## Tarefa escrita 1:
Segundo o texto sobre a felicidade, em que proporção estão a dor e a felicidade?

1 – Parece que a felicidade plena nesta vida é algo impossível, pois se assim não fosse, a humanidade já a teria alcançado desde os tempos mais remotos.
2 – No mais, se ser feliz é ter o que nos agrada e convém, segundo nossa própria natureza, sabemos que a natureza humana nunca está satisfeita, pois está sempre buscando a felicidade naquilo que lhe supre e completa.
3 – Além disso, supõe-se que a Justiça Divina nos privou felicidade, pois somos sabedores das dores, amarguras e desilusões que suportamos cotidianamente.1
4 – Por fim, dor e felicidade estão, respectivamente, na proporção de dano e ganho. Logo, ser feliz implica alcançar um ganho maior que a perda. No entanto, nenhum ganho nos satisfaz plenamente, pois estamos sempre a procura de algo mais.

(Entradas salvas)
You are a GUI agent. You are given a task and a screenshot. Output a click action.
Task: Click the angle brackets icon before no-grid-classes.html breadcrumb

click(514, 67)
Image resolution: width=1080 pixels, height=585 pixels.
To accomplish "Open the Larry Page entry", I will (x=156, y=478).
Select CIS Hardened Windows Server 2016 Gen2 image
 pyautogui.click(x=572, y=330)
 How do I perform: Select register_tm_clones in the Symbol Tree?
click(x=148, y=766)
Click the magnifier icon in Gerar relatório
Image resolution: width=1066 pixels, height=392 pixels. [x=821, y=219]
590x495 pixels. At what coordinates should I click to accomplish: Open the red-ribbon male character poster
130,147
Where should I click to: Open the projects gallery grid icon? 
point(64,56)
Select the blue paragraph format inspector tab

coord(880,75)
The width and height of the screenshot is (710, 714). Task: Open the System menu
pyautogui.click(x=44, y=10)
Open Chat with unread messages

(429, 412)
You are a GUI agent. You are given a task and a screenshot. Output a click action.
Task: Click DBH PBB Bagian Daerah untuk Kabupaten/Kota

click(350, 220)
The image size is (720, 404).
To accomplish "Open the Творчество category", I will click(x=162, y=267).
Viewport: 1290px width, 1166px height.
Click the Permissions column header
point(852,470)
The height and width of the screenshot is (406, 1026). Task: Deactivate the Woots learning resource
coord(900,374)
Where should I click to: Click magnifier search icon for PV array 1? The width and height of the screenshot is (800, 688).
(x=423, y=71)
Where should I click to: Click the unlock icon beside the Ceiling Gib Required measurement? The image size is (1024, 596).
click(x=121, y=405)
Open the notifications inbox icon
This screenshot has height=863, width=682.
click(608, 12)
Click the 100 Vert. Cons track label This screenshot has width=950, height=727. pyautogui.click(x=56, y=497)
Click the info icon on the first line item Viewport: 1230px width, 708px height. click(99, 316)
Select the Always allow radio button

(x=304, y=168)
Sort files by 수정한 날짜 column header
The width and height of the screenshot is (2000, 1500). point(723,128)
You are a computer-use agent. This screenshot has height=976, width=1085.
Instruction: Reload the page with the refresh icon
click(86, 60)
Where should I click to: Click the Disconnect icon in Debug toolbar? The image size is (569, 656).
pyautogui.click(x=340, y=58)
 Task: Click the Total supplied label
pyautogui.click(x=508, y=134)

## Tarefa escrita 2:
Reescreva as linhas da listagem, da linha que contém "How do I perform: Select" até a linha que contém "click(608, 12)", trocando "icon" por "button" e deixando todo o resto inalterado. Apresente somente essas linhas.

## Resultado correto 1:
Dor e felicidade estão, respectivamente, na proporção de dano e ganho.

## Resultado correto 2:
 How do I perform: Select register_tm_clones in the Symbol Tree?
click(x=148, y=766)
Click the magnifier button in Gerar relatório
Image resolution: width=1066 pixels, height=392 pixels. [x=821, y=219]
590x495 pixels. At what coordinates should I click to accomplish: Open the red-ribbon male character poster
130,147
Where should I click to: Open the projects gallery grid button? 
point(64,56)
Select the blue paragraph format inspector tab

coord(880,75)
The width and height of the screenshot is (710, 714). Task: Open the System menu
pyautogui.click(x=44, y=10)
Open Chat with unread messages

(429, 412)
You are a GUI agent. You are given a task and a screenshot. Output a click action.
Task: Click DBH PBB Bagian Daerah untuk Kabupaten/Kota

click(350, 220)
The image size is (720, 404).
To accomplish "Open the Творчество category", I will click(x=162, y=267).
Viewport: 1290px width, 1166px height.
Click the Permissions column header
point(852,470)
The height and width of the screenshot is (406, 1026). Task: Deactivate the Woots learning resource
coord(900,374)
Where should I click to: Click magnifier search button for PV array 1? The width and height of the screenshot is (800, 688).
(x=423, y=71)
Where should I click to: Click the unlock button beside the Ceiling Gib Required measurement? The image size is (1024, 596).
click(x=121, y=405)
Open the notifications inbox button
This screenshot has height=863, width=682.
click(608, 12)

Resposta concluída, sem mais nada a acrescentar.